Where may be the problem ?


----------



## DmitryHd (Nov 2, 2014)

May by you retrofitted SA676? And in E-sys use button "read ecu".


----------



## ac_schnitzer (Nov 3, 2014)

No friend , i have retrofitted SA677A and of course i try almost everithing before open this thread . With tool32 and INPA i haveconnection to this AMP but not with Esys only .

This is my amplifier but without ASD : http://www.ebay.com/itm/BMW-F01-F02...OEM-/171558992096?hash=item27f1b678e0&vxp=mtr


----------



## TokenMaster (Jul 18, 2013)

Your VCM is probably not updated. VO code one of your ECU , with update VCM option checked. Your ZBE is a good candidate.


----------



## ac_schnitzer (Nov 3, 2014)

I am not shure that i try this before but tomorrow i would checked . Thanks for advice !


----------



## DmitryHd (Nov 2, 2014)

And I wrote about talking about the same: " in E-sys use button "read ecu"." Not - "read SVT'
After coding, if yuor retrofit new ECU, update VCM and MSM.


----------



## ac_schnitzer (Nov 3, 2014)

No chance , i have update MSM with 677 , write FA in VCM but nothing . I have connection with module with Inpa - no problem . Does this module present on other cars in Esys . 676 is not present for shure but 677 must be


----------



## shawnsheridan (Jan 10, 2009)

If you create Flash TAL with 677 in FA, you should see new AMP_TOPHB as a Target.


----------



## ac_schnitzer (Nov 3, 2014)

May be something is wrong with ZGW , i am not shure from what type of MEDIA ( CIC or NBT ) came this amplifier and because connection to it is only on MOST bus and my car is with ZGW02 without CAN this is the problem , but how inpa sees AMPT ?


----------



## shawnsheridan (Jan 10, 2009)

ac_schnitzer said:


> May be something is wrong with ZGW , i am not shure from what type of MEDIA ( CIC or NBT ) came this amplifier and because connection to it is only on MOST bus and my car is with ZGW02 without CAN this is the problem , but how inpa sees AMPT ?
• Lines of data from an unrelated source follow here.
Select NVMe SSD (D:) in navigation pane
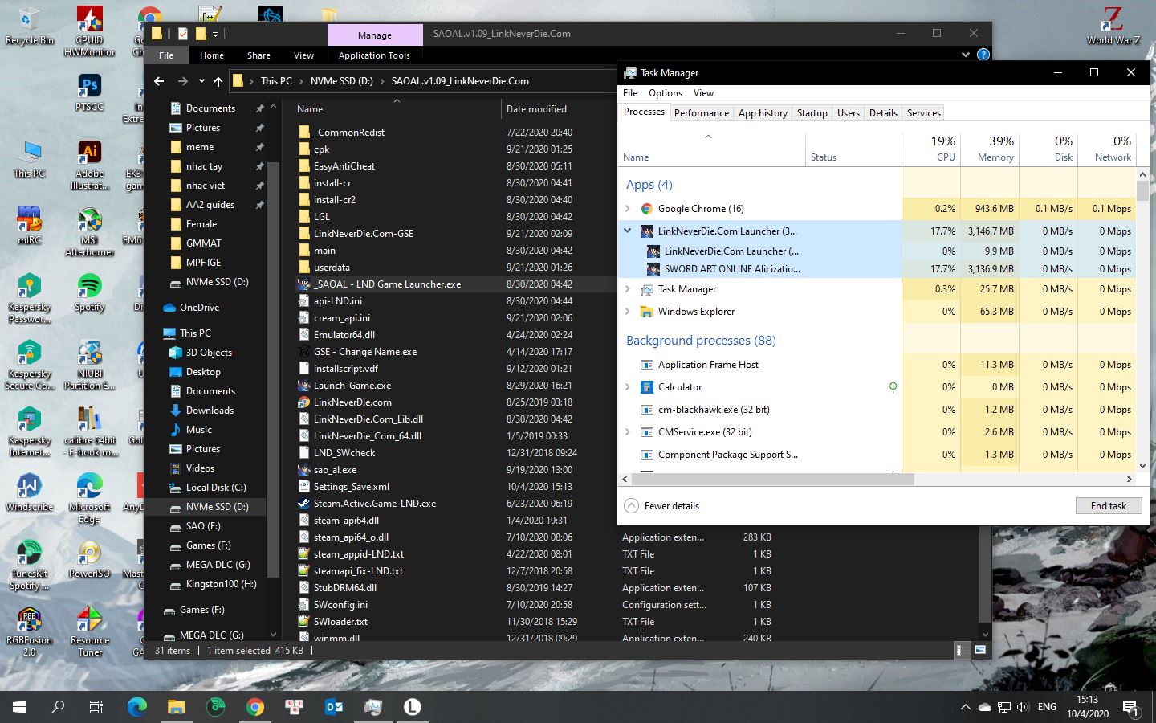Screen dimensions: 1156x723 [217, 507]
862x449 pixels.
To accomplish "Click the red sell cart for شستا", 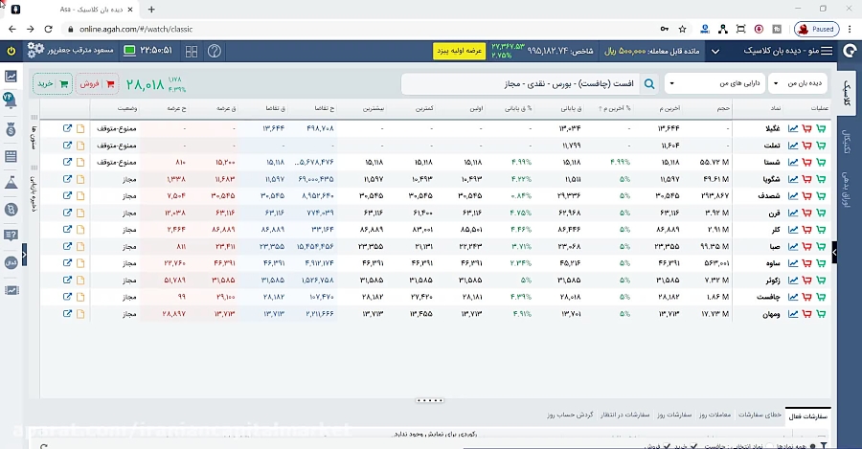I will point(806,163).
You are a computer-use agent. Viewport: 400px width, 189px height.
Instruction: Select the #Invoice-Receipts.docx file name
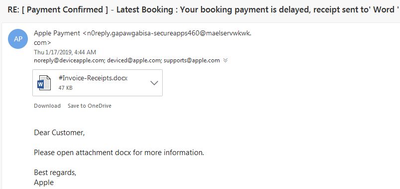[93, 78]
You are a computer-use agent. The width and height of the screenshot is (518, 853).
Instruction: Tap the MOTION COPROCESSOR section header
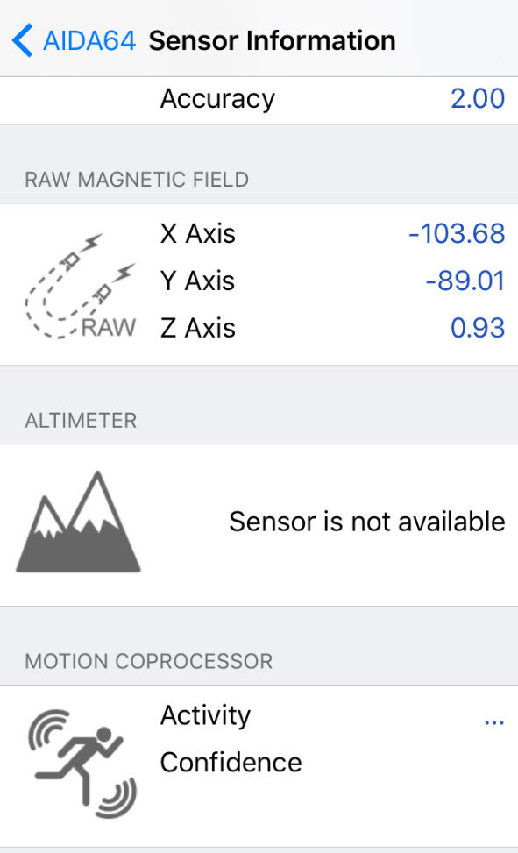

I don't think so. My 2011 F10 has basic ZGW and factory option 677 Top HiFi Amplifier/System.


----------



## ac_schnitzer (Nov 3, 2014)

May be thats the problem , factory ZGW listen MOST ring and send signal to ENET bus but ZGW2 not have MOST and communication to AMP is going from NBT or may be KOMBI i don't know this is my assumption.
Dou you have AMPT in your SVT ?


----------



## shawnsheridan (Jan 10, 2009)

ac_schnitzer said:


> May be thats the problem , factory ZGW listen MOST ring and send signal to ENET bus but ZGW2 not have MOST and communication to AMP is going from NBT or may be KOMBI i don't know this is my assumption.
> Dou you have AMPT in your SVT ?


It is AMP_TOPHB:


----------



## DmitryHd (Nov 2, 2014)

Another point . Maybe you used the amplifier from the E-series ?


----------



## ac_schnitzer (Nov 3, 2014)

Interesting point , when i was buy this Amp i have open it and look inside and i see that someone was remove Eeprom for some reason - may be VIN editing . And seller tell me that try to use in E71 X6M but 2014 with CIC i suppose .
May be that is the problem ... not shure , strange thing


----------



## Thorsten (Jan 5, 2015)

DmitryHd said:


> Another point . Maybe you used the amplifier from the E-series ?


This is a good point, so let check us the part number.

Thorsten


----------



## ac_schnitzer (Nov 3, 2014)

part nr. : 65 12 - 7 846 458
I see now , its from X6 M50D prod : FH82


----------



## ac_schnitzer (Nov 3, 2014)

Fingers crossed , what to do now ?


----------



## Thorsten (Jan 5, 2015)

HI,

X6 E Series?
I think this is the problem.


Thorsten


----------



## ac_schnitzer (Nov 3, 2014)

Yes old X6 E71 but LCI , may be i need NCSexpert for Feries  - i know this is impossible .
May be if i change HW and SW information stored in EEprom of this AMP Esys must recognize it ?


----------



## Afsar (Mar 3, 2008)

My Top HiFi amplifier died so I bought a used 2015 amp from F10. It works without any issues, however in esys I can't code it. CAFD reading option doesn't appear, same for ZGW? What do I need to do, can someone please help?


----------



## ac_schnitzer (Nov 3, 2014)

Ok lets read EEprom of your old bricked AMP may be this helps !


----------



## Afsar (Mar 3, 2008)

ac_schnitzer said:


> Ok lets read EEprom of your old bricked AMP may be this helps !


How?
My old amp is shot, it is in short circuit, so can't be powred on. Wish I can repair it.


----------



## ac_schnitzer (Nov 3, 2014)

If you desolder it from the board and use programmer i think there is not a problem even with shot amplifier .
btw what is the exact problem of your old amp ? waterdamage or something other , may be there is a way to repair it !


----------



## DmitryHd (Nov 2, 2014)

Amplifier from the E-series will run in the F-Series, but to encode it will be impossible. I think, EEprom will not help.


----------



## ac_schnitzer (Nov 3, 2014)

May be but i think identification is in the EEprom and when i change it Esys may see it , and give me a chance to program with different sw .


----------